===== Text passage
Stack types

Overview

TypeType constantType mask constantDescription
(none)DUK_TYPE_NONEDUK_TYPE_MASK_NONEno type (missing value, invalid index, etc)
undefinedDUK_TYPE_UNDEFINEDDUK_TYPE_MASK_UNDEFINEDundefined
nullDUK_TYPE_NULLDUK_TYPE_MASK_NULLnull
booleanDUK_TYPE_BOOLEANDUK_TYPE_MASK_BOOLEANtrue and false
numberDUK_TYPE_NUMBERDUK_TYPE_MASK_NUMBERIEEE double
stringDUK_TYPE_STRINGDUK_TYPE_MASK_STRINGimmutable (plain) string or (plain) Symbol
objectDUK_TYPE_OBJECTDUK_TYPE_MASK_OBJECTobject with properties
bufferDUK_TYPE_BUFFERDUK_TYPE_MASK_BUFFERmutable (plain) byte buffer, fixed/dynamic/external; mimics an Uint8Array
pointerDUK_TYPE_POINTERDUK_TYPE_MASK_POINTERopaque pointer (void *)
lightfuncDUK_TYPE_LIGHTFUNCDUK_TYPE_MASK_LIGHTFUNCplain Duktape/C function pointer (non-object); mimics a Function

Memory allocations

The following stack types involve additional heap allocations:

While strings and buffers are considered a primitive (pass-by-value) types, they are a heap allocated type from a memory allocation viewpoint.

Pointer stability

Heap objects allocated by Duktape have stable pointers: the objects are not relocated in memory while they are reachable from a garbage collection point of view. This is the case for the main heap object, but not necessarily for any additional allocations related to the object, such as dynamic property tables or dynamic buffer data area. A heap object is reachable e.g. when it resides on the value stack of a reachable thread or is reachable through the global object. Once a heap object becomes unreachable any pointers held by user C code referring to the object are unsafe and should no longer be dereferenced.

In practice the only heap allocated data directly referenced by user code are strings, fixed buffers, and dynamic buffers. The data area of strings and fixed buffers is stable; it is safe to keep a C pointer referring to the data even after a Duktape/C function returns as long the string or fixed buffer remains reachable from a garbage collection point of view at all times. Note that this is not the case for Duktape/C value stack arguments, for instance, unless specific arrangements are made.

The data area of a dynamic buffer does not have a stable pointer. The buffer itself has a heap header with a stable address but the current buffer is allocated separately and potentially relocated when the buffer is resized. It is thus unsafe to hold a pointer to a dynamic buffer's data area across a buffer resize, and it's probably best not to hold a pointer after a Duktape/C function returns (as there would be no easy way of being sure that the buffer hadn't been resized).

For external buffers the stability of the data pointer is up to the user code which sets and updates the pointer.
==========
===== Provided material
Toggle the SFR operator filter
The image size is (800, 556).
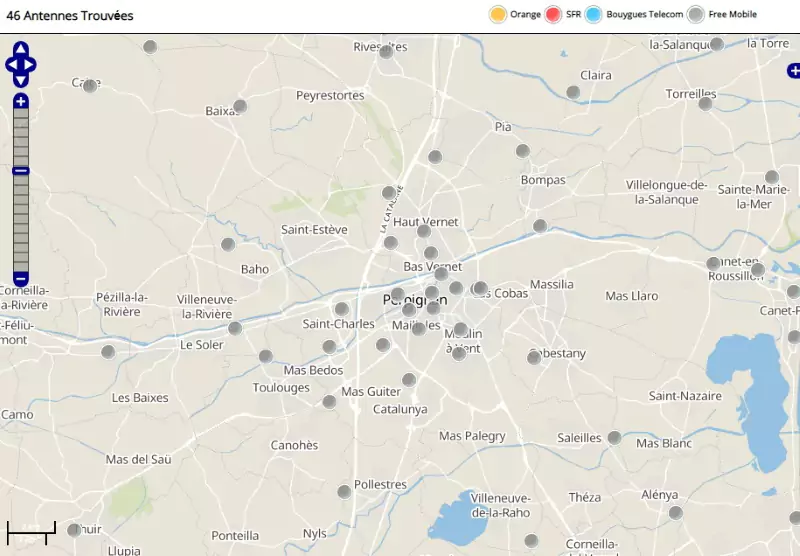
==========
■ Problem description ■
Reproduce word for word the part of the Duktape stack types text running from "Memory allocations" up to and including "longer be dereferenced.".

■ Correct response ■
Memory allocations

The following stack types involve additional heap allocations:

While strings and buffers are considered a primitive (pass-by-value) types, they are a heap allocated type from a memory allocation viewpoint.

Pointer stability

Heap objects allocated by Duktape have stable pointers: the objects are not relocated in memory while they are reachable from a garbage collection point of view. This is the case for the main heap object, but not necessarily for any additional allocations related to the object, such as dynamic property tables or dynamic buffer data area. A heap object is reachable e.g. when it resides on the value stack of a reachable thread or is reachable through the global object. Once a heap object becomes unreachable any pointers held by user C code referring to the object are unsafe and should no longer be dereferenced.